What they found wasn’t what some people predict – a sudden tipping point where life ceases to exist after a certain concentration of CO2 in the water is reached. Instead, they observed a steady, progressive reshaping of the reef’s coral community – and a change that was evident even when there were only slightly elevated levels of CO2 in surrounding water.

The first signs of change appeared with only small drops in pH, within the range already recorded on many reefs around the world. Diversity of both adult and juvenile hard corals dropped quickly, and the most sensitive species – the branching and plate-like corals, which form much of the shelter for fish and invertebrates – were hardest hit. These began to disappear after only modest declines in pH and were almost completely absent in the most acidified zones.

Meanwhile, one group of corals – the large, round stony Porites species – showed surprising resilience, but this in turn masked the actual decline in coral cover, giving the false impression that the community was holding up better than it was. When scientists excluded these corals, the scene was grim.

“These Papua New Guinea reefs are telling us that with every bit of increase in CO2, we will see fewer corals and more fleshy algae,” said first author Dr. Sam Noonan from AIMS. “Importantly, we also found far fewer baby corals, which means reefs won’t be able to grow and recover quickly. That has implications for all the species that depend on them, including humans. Many coastal communities depend on fish that start their lives using coral reefs for shelter and food.”

High structural complexity, abundant branching and soft corals, and many small young corals are seen furthest from the CO2 seeps
High structural complexity, abundant branching and soft corals, and many small young corals are seen furthest from the CO2 seeps

Katharina Fabricius/Australian Institute of Marine Science

The algae that help cement and build reef framework also declined rapidly as CO2 increased and eventually disappeared altogether. These algae normally help baby corals settle and grow, so their loss compounds the decline. Non-calcareous algae expanded as water became more acidic, with brown and red algae spread across the seafloor, enjoying the space and reduced competition. Sponges also increased in abundance. Overall, the reef shifted from a complex, coral-built environment toward a simpler, flatter, more algae-dominated space.

If reefs are the rainforests of the ocean, CO2 essentially turns a lush, diverse landscape into an open grassland – which is also bad news for an estimated 25% of the world’s fish that rely on corals for shelter, mating, rearing young and finding food.
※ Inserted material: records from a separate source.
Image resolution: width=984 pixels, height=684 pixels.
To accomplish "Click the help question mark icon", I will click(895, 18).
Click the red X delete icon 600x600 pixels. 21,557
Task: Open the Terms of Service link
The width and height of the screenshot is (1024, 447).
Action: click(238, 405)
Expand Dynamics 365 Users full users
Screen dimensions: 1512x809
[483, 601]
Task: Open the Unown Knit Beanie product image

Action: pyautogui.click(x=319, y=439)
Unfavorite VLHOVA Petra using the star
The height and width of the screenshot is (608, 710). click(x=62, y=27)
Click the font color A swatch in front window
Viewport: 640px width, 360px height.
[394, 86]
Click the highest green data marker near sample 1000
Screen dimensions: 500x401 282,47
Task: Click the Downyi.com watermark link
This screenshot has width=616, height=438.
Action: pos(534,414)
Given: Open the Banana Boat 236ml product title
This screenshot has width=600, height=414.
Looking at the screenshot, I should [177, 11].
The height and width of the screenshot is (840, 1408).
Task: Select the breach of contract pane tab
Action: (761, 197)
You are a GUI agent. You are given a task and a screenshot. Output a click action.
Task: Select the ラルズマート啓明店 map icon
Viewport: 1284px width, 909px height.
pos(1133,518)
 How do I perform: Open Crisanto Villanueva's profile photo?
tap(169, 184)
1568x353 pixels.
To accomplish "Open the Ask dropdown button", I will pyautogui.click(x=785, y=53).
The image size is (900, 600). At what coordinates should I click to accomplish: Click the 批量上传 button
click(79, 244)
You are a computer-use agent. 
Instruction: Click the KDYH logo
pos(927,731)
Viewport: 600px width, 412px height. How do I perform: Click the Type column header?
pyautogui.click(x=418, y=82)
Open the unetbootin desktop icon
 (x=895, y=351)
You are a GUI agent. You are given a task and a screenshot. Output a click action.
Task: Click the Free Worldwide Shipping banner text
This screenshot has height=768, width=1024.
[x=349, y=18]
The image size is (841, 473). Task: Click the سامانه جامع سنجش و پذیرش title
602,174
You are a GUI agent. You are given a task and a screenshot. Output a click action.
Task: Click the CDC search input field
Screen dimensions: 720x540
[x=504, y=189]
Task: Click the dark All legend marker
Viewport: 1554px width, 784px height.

“By studying organisms at 37 sites along a 500-meter (1,640-ft) gradient of CO2 exposure, we were able to see what happens as CO2 increases,” said Fabricius. “There was no sudden collapse or tipping point, instead, as the CO2 increased, we saw fleshy algae became dominant, replacing and smothering coral and calciferous algae.”

The research is important for predicting how reefs around the world will change as ocean acidification increases this century and beyond. While coral bleaching – which is due to water temperature rises – has been well documented, there’s less data on what acidification is doing to these vulnerable species and how those changes will then impact reef-dependent fish and invertebrates.

“We have observed coral reefs starting to change in response to CO2 gradients in the Great Barrier Reef,” Fabricius said. “The Papua New Guinea reefs tell us what will happen next. The more CO2 we emit into the atmosphere, the greater the changes will be to coral reefs and the coastal communities which depend on them. This is on top of the impact of global warming and sea level rise.

“Ocean acidification is a massive global problem, which has been understudied and underreported to date,” she added. “This research is a first of its kind, presenting unique field data and allowing us to assess how whole communities change in the real world.”

The research was published in the journal Communications Biology.